Molecular mechanisms of calorie restriction's protection against age-related sclerosis

Abstract

The current knowledge on the molecular mechanisms of the protective effect of calorie restriction (CR) against age-related fibrosclerosis is tentatively reviewed with specific reference to the role of oxidative stress in aging. The effects of oxidative stress are often mediated by its own final products. Of these, 4-hydroxy-2,3-nonenal (HNE) induces the expression and synthesis of transforming growth factor beta1 (TGFbeta1) and activates nuclear binding of transcription factor activator protein 1 (AP-1) thus stimulating fibrogenesis. Several studies have shown that, as well as extending mean and maximum life span in a variety of species, CR delays the onset and slows the progression of a variety of age-associated diseases, including diabetes, cardiovascular diseases and neoplasia. However, the anti-aging mechanisms of CR are still not clearly understood. Of the numerous hypotheses put forward, one that still remains popular is protection against the age-associated increase of oxidative stress and consequent cell damage.
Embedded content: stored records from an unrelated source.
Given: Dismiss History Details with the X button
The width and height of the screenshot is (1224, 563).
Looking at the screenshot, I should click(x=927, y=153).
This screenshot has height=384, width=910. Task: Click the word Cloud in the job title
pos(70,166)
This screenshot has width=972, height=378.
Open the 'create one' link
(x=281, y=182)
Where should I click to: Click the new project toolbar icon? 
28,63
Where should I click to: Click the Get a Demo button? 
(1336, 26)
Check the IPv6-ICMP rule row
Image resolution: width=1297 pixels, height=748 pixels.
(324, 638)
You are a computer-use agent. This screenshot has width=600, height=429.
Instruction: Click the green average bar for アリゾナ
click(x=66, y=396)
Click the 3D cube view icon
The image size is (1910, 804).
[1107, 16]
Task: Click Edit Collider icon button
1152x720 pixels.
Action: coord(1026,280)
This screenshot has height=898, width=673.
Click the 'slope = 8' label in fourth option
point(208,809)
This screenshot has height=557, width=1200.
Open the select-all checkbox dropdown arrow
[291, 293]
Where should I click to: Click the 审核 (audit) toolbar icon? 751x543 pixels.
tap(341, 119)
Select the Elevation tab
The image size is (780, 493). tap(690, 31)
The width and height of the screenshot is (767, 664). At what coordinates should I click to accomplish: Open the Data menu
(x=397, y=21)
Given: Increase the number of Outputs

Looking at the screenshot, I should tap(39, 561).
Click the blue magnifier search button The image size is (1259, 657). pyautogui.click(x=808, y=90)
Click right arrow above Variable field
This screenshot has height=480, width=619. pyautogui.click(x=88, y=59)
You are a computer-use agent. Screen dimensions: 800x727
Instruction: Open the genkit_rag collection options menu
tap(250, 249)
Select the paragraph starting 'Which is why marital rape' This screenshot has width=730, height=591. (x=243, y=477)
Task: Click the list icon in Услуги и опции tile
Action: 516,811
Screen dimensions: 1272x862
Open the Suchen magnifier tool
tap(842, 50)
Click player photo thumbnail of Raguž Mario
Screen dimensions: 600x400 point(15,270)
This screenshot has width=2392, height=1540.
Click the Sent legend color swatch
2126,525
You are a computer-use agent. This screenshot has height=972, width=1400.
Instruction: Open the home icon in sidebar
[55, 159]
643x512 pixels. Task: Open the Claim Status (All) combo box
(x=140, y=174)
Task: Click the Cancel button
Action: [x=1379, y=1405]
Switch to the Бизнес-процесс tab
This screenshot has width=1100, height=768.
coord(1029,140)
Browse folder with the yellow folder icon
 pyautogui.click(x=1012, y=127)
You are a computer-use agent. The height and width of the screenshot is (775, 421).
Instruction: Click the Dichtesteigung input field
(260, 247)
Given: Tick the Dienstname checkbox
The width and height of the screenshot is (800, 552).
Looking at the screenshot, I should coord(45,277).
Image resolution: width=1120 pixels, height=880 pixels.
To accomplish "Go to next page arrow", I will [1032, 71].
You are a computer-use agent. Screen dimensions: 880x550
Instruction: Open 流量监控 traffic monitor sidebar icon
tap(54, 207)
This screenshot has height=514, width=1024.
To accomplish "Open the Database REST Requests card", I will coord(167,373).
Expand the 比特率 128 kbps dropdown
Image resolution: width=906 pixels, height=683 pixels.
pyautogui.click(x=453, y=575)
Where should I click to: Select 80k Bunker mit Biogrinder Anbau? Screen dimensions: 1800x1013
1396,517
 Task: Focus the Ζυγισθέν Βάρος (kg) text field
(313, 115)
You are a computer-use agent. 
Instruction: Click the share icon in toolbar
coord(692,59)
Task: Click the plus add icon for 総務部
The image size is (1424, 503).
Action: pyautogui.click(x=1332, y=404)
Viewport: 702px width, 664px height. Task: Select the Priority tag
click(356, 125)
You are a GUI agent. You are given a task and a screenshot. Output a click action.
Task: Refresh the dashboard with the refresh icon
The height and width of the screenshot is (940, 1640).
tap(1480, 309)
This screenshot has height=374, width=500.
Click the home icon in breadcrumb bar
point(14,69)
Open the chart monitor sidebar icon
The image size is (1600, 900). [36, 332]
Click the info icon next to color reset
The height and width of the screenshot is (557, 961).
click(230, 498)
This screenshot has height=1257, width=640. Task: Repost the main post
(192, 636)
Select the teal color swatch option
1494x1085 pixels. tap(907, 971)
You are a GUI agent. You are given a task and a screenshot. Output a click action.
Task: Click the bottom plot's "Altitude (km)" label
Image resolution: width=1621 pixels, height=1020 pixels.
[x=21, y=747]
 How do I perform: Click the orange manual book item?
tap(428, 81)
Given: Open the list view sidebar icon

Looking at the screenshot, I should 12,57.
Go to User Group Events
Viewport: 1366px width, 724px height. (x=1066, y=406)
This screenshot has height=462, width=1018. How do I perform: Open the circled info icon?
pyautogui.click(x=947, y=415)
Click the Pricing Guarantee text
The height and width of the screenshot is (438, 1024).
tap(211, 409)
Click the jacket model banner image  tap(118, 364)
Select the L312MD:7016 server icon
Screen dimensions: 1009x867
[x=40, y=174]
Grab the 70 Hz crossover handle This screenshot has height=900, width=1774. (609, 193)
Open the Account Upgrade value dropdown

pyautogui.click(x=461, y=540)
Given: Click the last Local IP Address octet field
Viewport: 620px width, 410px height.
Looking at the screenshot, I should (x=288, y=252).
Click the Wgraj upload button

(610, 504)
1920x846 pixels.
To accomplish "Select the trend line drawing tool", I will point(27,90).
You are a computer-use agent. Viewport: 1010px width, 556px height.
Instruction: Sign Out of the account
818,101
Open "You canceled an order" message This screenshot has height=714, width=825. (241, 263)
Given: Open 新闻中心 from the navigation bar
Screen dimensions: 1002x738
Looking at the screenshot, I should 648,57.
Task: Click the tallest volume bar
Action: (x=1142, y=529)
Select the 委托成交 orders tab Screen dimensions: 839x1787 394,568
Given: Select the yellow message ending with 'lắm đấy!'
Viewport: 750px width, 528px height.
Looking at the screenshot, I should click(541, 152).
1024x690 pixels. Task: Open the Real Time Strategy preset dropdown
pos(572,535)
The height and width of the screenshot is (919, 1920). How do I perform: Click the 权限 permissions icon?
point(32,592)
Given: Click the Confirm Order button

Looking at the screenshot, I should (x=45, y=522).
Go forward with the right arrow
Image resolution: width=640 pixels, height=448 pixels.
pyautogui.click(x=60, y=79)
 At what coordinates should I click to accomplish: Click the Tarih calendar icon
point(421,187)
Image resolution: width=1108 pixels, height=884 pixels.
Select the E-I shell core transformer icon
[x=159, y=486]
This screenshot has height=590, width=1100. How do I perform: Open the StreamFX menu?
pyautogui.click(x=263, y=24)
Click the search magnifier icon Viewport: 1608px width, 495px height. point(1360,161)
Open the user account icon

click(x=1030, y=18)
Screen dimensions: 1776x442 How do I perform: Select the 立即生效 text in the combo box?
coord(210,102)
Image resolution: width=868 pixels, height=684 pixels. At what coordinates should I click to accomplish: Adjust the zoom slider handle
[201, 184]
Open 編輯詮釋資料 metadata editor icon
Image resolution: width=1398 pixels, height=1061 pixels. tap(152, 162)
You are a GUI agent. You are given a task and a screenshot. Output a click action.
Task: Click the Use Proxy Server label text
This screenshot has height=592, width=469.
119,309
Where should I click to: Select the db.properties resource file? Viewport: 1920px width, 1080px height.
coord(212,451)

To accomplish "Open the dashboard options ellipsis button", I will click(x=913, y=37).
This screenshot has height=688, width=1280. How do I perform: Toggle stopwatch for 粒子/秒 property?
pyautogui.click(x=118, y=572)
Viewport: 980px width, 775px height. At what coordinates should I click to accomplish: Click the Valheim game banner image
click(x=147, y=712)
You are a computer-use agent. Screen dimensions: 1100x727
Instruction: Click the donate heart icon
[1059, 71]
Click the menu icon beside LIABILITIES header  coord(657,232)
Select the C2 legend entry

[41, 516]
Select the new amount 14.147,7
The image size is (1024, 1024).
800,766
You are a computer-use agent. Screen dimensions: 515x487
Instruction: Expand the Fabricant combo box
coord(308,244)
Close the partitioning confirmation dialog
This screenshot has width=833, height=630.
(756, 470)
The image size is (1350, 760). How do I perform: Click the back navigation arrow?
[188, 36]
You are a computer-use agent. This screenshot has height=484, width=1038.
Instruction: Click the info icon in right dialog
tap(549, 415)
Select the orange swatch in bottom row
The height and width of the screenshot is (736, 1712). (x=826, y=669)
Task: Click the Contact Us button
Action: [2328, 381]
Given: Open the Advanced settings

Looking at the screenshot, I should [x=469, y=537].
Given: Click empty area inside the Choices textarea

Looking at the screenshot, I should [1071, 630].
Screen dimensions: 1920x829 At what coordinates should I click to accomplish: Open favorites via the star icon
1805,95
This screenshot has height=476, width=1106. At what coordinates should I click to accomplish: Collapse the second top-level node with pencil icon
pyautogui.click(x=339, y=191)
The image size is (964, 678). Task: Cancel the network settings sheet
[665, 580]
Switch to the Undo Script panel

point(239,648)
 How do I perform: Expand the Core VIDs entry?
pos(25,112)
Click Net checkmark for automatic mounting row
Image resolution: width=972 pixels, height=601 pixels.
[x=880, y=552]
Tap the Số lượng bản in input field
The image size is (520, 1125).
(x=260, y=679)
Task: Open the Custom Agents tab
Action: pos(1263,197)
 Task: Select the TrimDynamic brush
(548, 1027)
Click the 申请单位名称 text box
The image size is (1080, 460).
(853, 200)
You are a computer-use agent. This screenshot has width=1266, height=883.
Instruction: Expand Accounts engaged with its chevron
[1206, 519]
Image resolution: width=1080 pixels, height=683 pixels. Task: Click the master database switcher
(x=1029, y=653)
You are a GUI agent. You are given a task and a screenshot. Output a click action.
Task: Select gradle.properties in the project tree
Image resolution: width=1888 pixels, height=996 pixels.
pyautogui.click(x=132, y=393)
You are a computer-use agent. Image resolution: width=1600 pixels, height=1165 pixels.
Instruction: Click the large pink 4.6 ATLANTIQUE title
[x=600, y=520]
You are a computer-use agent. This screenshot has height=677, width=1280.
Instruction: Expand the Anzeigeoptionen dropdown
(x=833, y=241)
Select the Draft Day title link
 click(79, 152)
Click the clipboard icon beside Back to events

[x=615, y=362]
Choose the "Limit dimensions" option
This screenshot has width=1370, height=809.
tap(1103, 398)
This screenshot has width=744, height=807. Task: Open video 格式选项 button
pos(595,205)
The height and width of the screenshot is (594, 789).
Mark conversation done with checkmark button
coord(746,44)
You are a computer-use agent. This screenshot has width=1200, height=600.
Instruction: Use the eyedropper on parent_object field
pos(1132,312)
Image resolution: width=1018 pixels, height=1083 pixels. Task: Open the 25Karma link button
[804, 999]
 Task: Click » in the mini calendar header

CR protects the rat aorta from the age-related increase of both oxidative damage and fibrosis; as regards the possible mechanism/s of CR's protection against fibrosclerosis, it is conceivable that, by decreasing oxidative stress, CR reduces HNE levels and consequently TGFbeta1 expression and collagen deposition, likely by down-regulating the activation of Jun-N terminal kinase and of AP-1. Through the modulation of reactive oxygen species and oxidative stress CR may also attenuate the age-associated increase in the inflammatory milieu, thus preserving vascular functional integrity by suppressing the age-associated increase in inflammatory enzyme activities and prostanoids.